Lo stesso accade, per fare un altro esempio, in Israele, ove da tempo la politica è dominata da governi estremisti che non solo paiono aver beatamente mandato in soffitta il processo di pace con i palestinesi ma che giungono addirittura a mettersi apertamente di traverso quando all’orizzonte, come sta accadendo tra Iran e Stati Uniti, si profilano scenari meno bellicisti del solito.

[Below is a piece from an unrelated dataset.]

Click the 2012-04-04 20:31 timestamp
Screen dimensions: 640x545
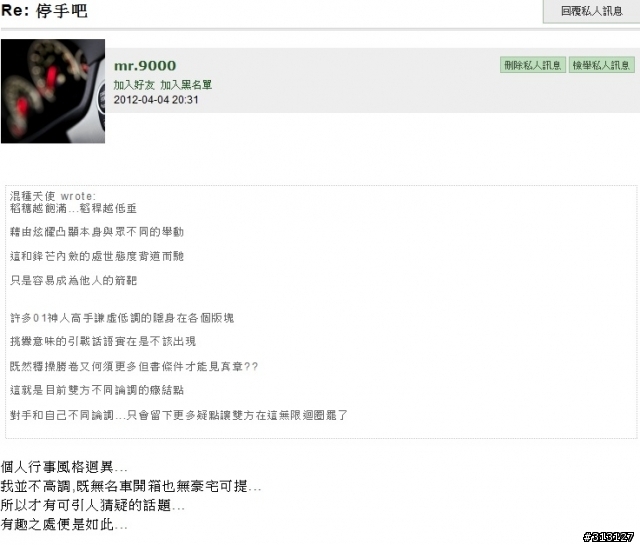(156, 100)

In pratica siamo di fronte a una deriva estremista che riduce gli spazi per le normali opzioni moderate, volte al dialogo e al compromesso, rimuovendo gli ostacoli ideologici in nome del bene comune. Si assiste al crescere di un radicalismo populista che alligna sempre più nelle nostre democrazie, ponendo seriamente a rischio la coesione sociale. La ventata di estrema destra che sta attraversando l’Europa è di questa natura. E in fondo, pur non essendogli esattamente sovrapponibile in termini ideologici, nello stesso berlusconismo si ritrova qualcosa di simile, per lo meno in quella continua demagogia, sulla riduzione delle tasse soprattutto, che illude i cittadini senza però risolvere i reali problemi del Paese. Anzi, giungendo persino ad attizzarli.
Come uscire dunque da questa situazione che mette a rischio la nostra coesione sociale e forse la nostra stessa convivenza civile?

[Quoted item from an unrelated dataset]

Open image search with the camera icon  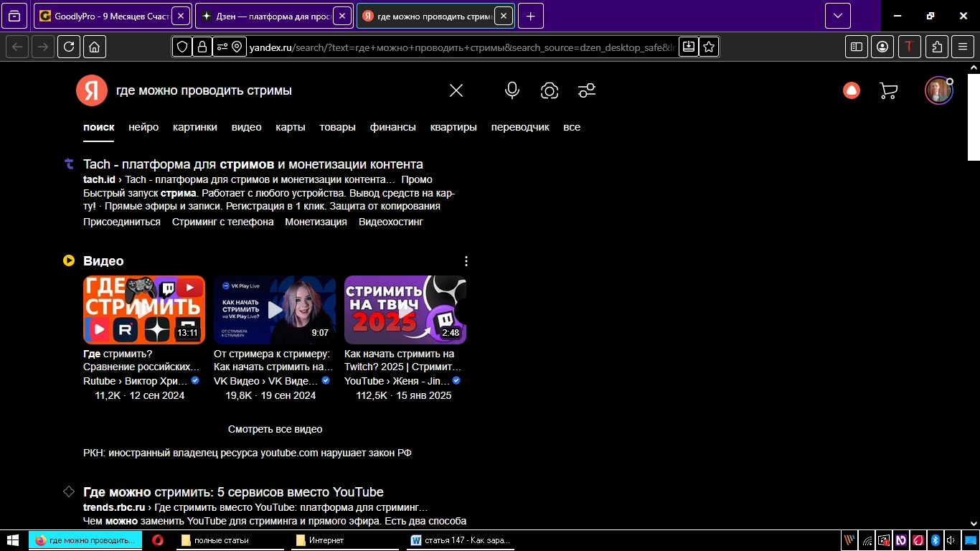550,90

Un primo dato su cui riflettere è il seguito elettorale di questi movimenti estremisti. Essi non sono certo maggioritari (e probabilmente mai lo saranno) ma, come mostrano i Tea party, sono ormai ampiamente in grado di condizionare l'agenda politica. D'altronde fasce sempre più consistenti di cittadini sembrano attratte da questo radicalismo che, a colpi di slogan accattivanti, finge di semplificare la complessa realtà in cui viviamo, offrendo soluzioni a buon mercato su qualsiasi problema. In verità questo radicalismo populista è parte del problema e non certo la soluzione ma, se si è arrivati a questo punto, grandi sono le responsabilità delle forze moderate e riformiste, incapaci da tempo di offrire una buona politica.

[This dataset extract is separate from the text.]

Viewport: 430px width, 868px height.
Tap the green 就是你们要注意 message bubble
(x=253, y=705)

Esse devono cioè tornare a offrire una prospettiva che risponda ai bisogni e alle inquietudini delle persone. Il continuo accrescersi della forbice sociale accentua le paure dei cittadini, facendo prendere quota alle soluzioni demagogiche, poiché l’estremismo nuota soprattutto nell’acqua delle iniquità e delle ineguaglianze. E per spezzare questo circolo vizioso, paura-estremismo, che rischia di travolgere la nostra convivenza civile c'è un'unica strada: rimettere al centro dell'agenda quei valori di equità e uguaglianza dimenticati in questi ultimi decenni di liberismo incontrollato. Nell'azione politica, che si parli di previdenza o di lavoro, di fisco o di immigrazione, deve esser pienamente visibile il filo conduttore di una generale equità, segno inequivocabile di una società più giusta. Questa è la buona politica che batte lo spettro populista, puntando sulla coesione sociale e facendo sentire i cittadini, tutti quanti, parte di un grande progetto condiviso.


Aldo Cantoni - 2013-10-15
Bravo Novellini! Concordo con la tua analisi. Mi permetto anche di suggerire, non certo solo a te, ma anche a me e a tutti coloro che condividono questa sensibilità, di approfondire le motivazioni che hanno portato i non estremisti ad essere così poco reattivi e propositivi come se la moderazione ed il buon senso dovessero condurre all' inerzia. Che manchi una spinta ideale generatrice di impegno?